Numerous studies have been conducted to investigate changes in host rock properties when exposed to CO2.  Luquot and Gouze (2009) conducted CO2-enriched fluid flow through a carbonate core sample under in situ sequestration conditions (T = 100 °C and P = 12 MPa).  Under these conditions, a decrease in permeability and porosity is seen that is linked to precipitation of Mg-rich calcite.    Gouze and Luquot (2011) also conducted an X-ray microtomography study of porosity, permeability and reactive surface changes during the dissolution of pure calcite in a brine-CO2 mixture.  They showed that the increase in permeability is due to the decrease of tortuosity for homogeneous dissolution, whereas it is due to the combination of tortuosity decrease and hydraulic radius increase for heterogeneous dissolution.  Jove Colon et al., (2004) studied the permeability, porosity and reactive surface area evolution during dissolution of non-fractured, clay-free Fontainebleau sandstone cores using a flow-through percolation reactor. The experiments were performed at 80°C with 0.1 M NaOH solution.  The permeability was found to vary depending on where the dissolution occurred: in the pore void or the pore throat.  Hence, the injection of CO2 into a deep saline aquifer will affect porosity since it can cause both mineral dissolution and precipitation in the formation.  To predict the most likely changes to the reservoir porosity and permeability during sequestration, it is critical to understand the behavior of the minerals that line pore spaces when they are in contact with the CO2 saturated brine.

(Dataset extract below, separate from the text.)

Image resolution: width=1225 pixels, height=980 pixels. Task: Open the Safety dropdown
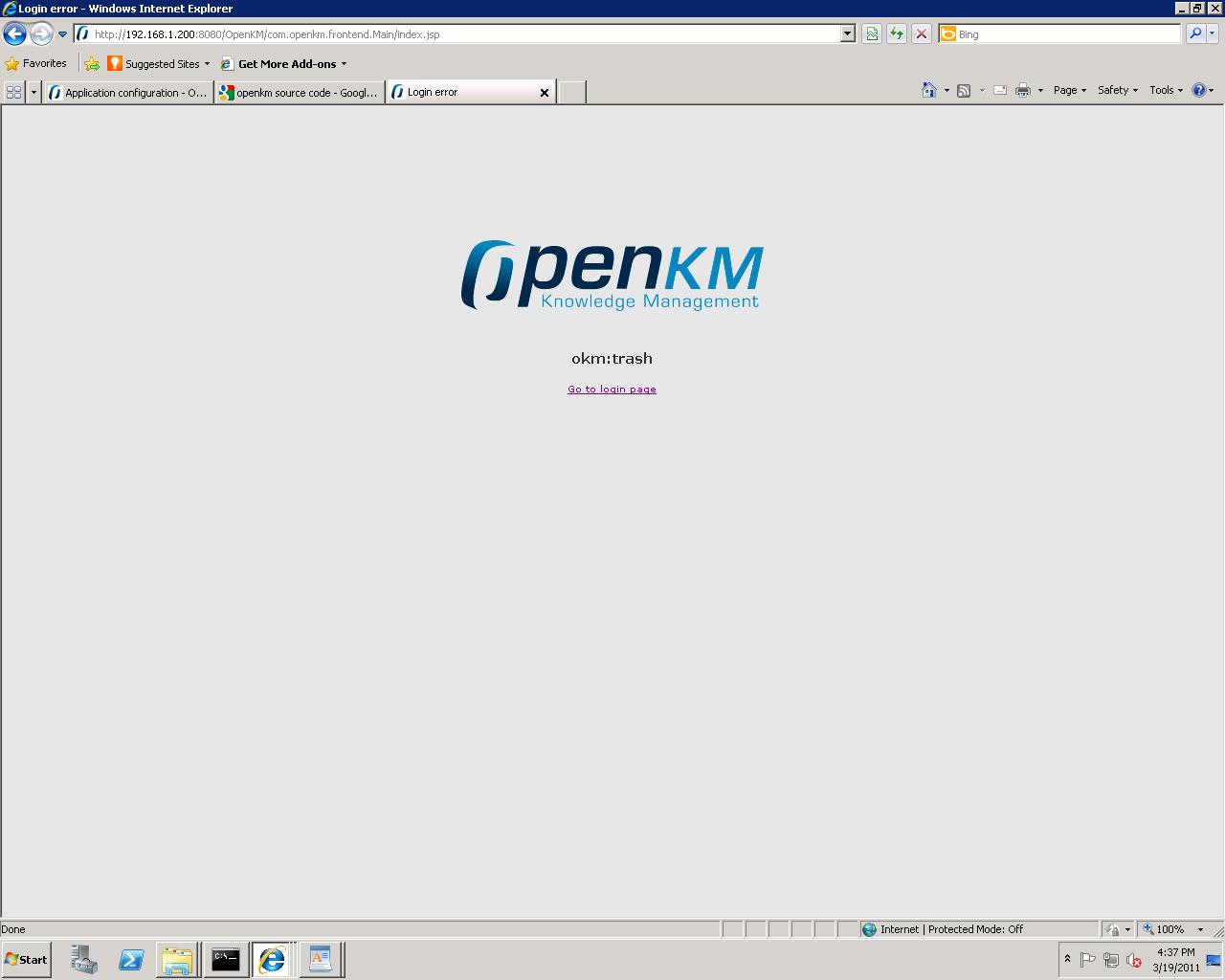tap(1116, 90)
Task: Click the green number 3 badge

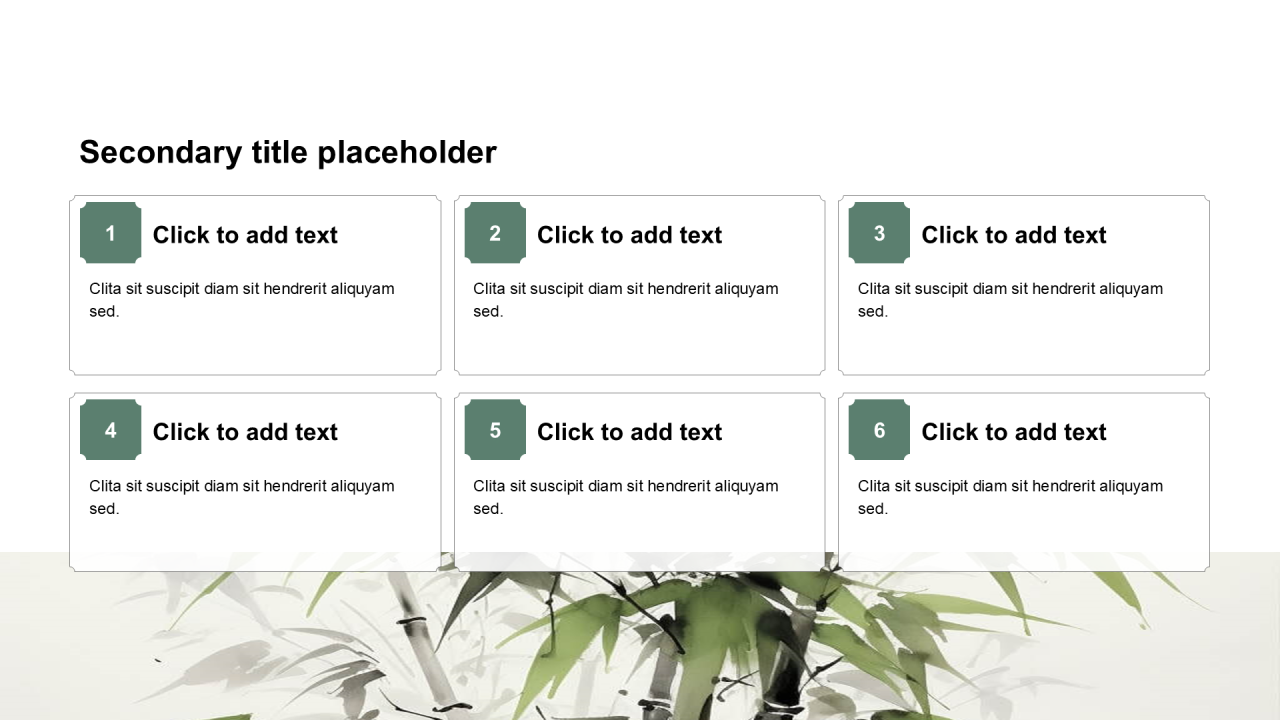Action: pos(879,233)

An experimental study was conducted to assess the potential impacts of injected CO2. Core samples from the lower Tuscaloosa Formation were placed in CO2 saturated brines at sequestration temperature of 85 °C and pressure of 23.8 MPa in the presence of synthetic brine for a period of six months in 1.3 liter high-pressure vessels. Core samples from Massive Sandstone, Marine Shale, and Mudstone from the Middle Tuscaloosa formation were used in this study. Computed tomography (CT), micro CT, XRD, SEM, petrography, porosity, and permeability analyses were conducted prior to the six month exposure.  Upon completion of the experiment, these analyses were repeated.

 

Preliminary permeability measurements obtained from the core sample showed an obvious change after exposure to CO2-saturated brine for six months. This observation suggests that mineral dissolution and mineral precipitation could occur in the host deposit altering its characteristics for CO2 storage over time.  Examination of the same locations on the surface of samples prior to and following exposure suggested that some mineral dissolution ad precipitation took place, for example, Ba-containing Celestine precipitation was observed on the mudstone sample.